- Data shown:
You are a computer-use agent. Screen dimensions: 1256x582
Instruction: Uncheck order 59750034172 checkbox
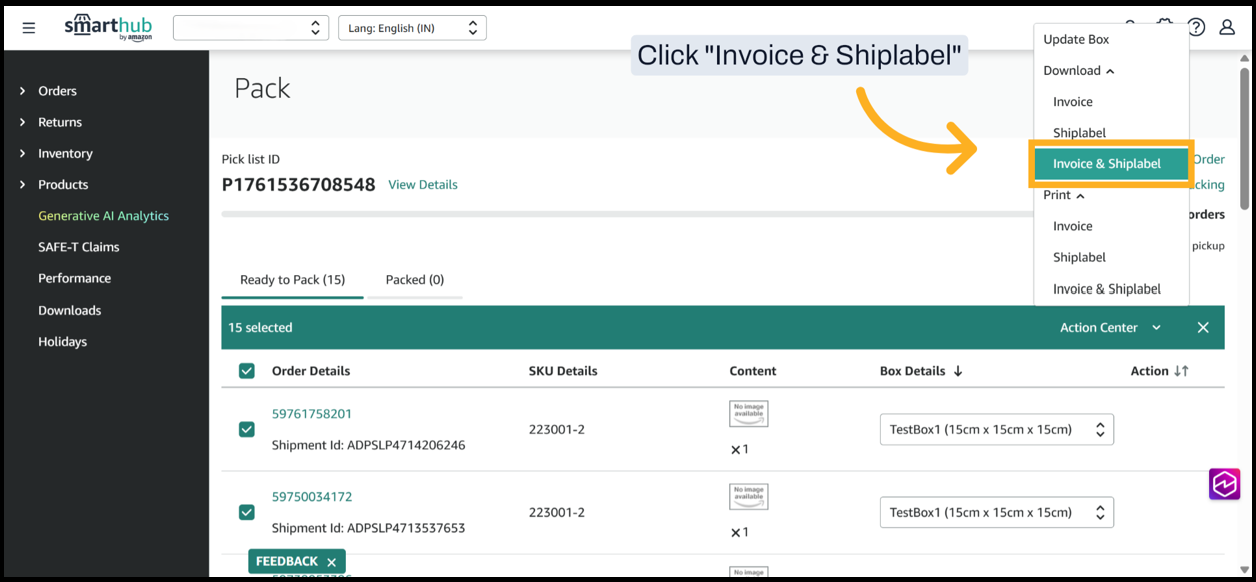point(247,512)
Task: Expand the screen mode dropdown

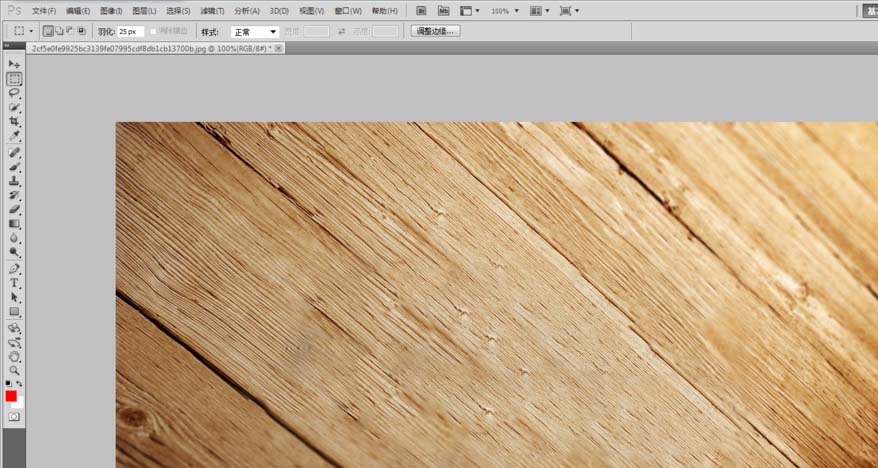Action: coord(571,11)
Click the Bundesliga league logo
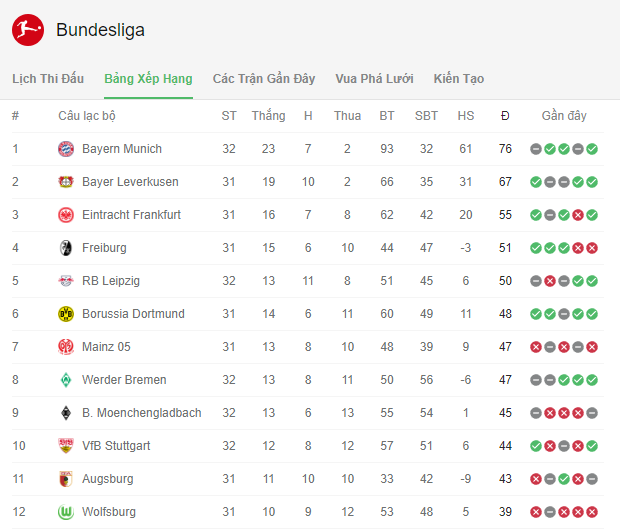Image resolution: width=620 pixels, height=529 pixels. [28, 30]
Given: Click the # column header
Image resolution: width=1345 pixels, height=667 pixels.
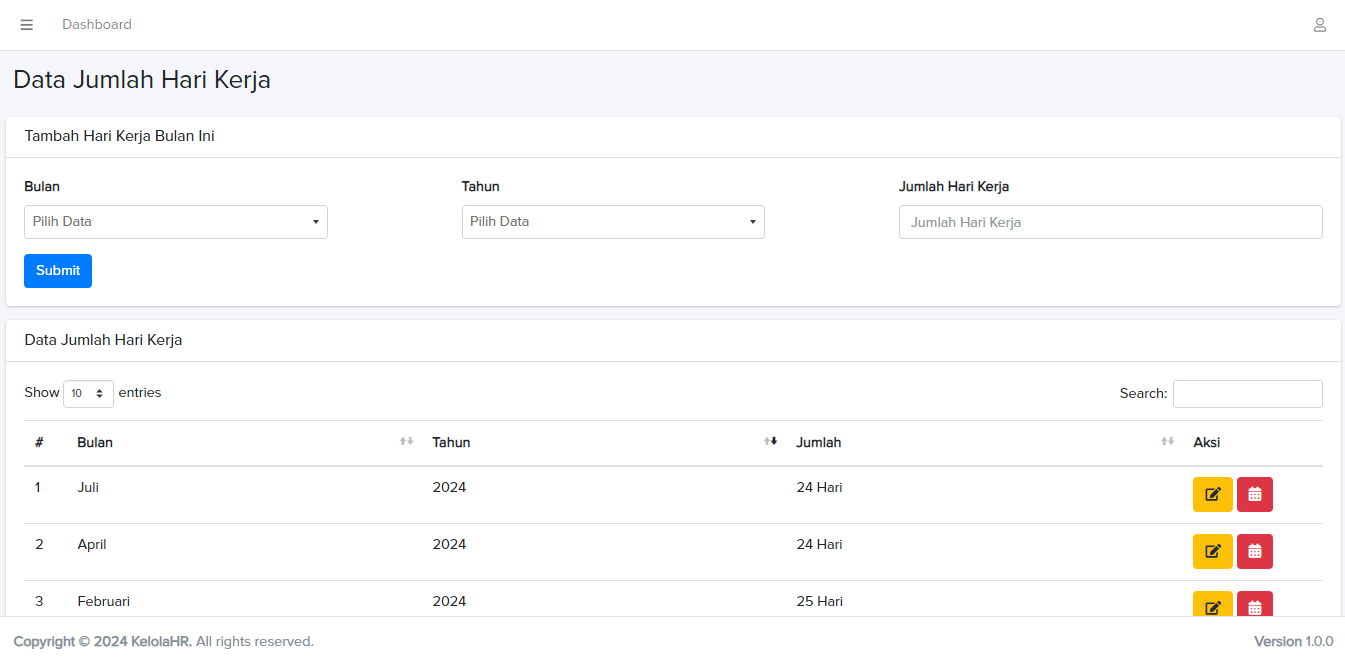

- Work order: Nothing but the lines from the one holding "Task: Expand the screen mode dropdown" through the final line of the entries should be retyped, exactly as they stand and without pictures.

- Reply to the exercise:
Task: Expand the screen mode dropdown

Action: coord(571,11)
Click the Bundesliga league logo
Image resolution: width=620 pixels, height=529 pixels. [28, 30]
Given: Click the # column header
Image resolution: width=1345 pixels, height=667 pixels.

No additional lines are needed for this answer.